**Directions:** Repeat the whole listing below, word for word.
Records for this task below:
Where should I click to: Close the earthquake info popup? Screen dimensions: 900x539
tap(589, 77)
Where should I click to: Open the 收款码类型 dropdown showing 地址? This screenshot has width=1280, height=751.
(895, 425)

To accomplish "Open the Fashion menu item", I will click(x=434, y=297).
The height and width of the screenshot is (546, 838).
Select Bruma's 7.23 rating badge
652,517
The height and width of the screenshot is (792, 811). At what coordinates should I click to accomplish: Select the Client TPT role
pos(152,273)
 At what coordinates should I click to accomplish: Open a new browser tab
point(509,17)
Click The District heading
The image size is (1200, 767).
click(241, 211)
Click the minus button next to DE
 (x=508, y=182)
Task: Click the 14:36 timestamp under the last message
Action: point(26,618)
End of Records for this task.
**Answer space:**
Where should I click to: Close the earthquake info popup? Screen dimensions: 900x539
tap(589, 77)
Where should I click to: Open the 收款码类型 dropdown showing 地址? This screenshot has width=1280, height=751.
(895, 425)

To accomplish "Open the Fashion menu item", I will click(x=434, y=297).
The height and width of the screenshot is (546, 838).
Select Bruma's 7.23 rating badge
652,517
The height and width of the screenshot is (792, 811). At what coordinates should I click to accomplish: Select the Client TPT role
pos(152,273)
 At what coordinates should I click to accomplish: Open a new browser tab
point(509,17)
Click The District heading
The image size is (1200, 767).
click(241, 211)
Click the minus button next to DE
 (x=508, y=182)
Task: Click the 14:36 timestamp under the last message
Action: point(26,618)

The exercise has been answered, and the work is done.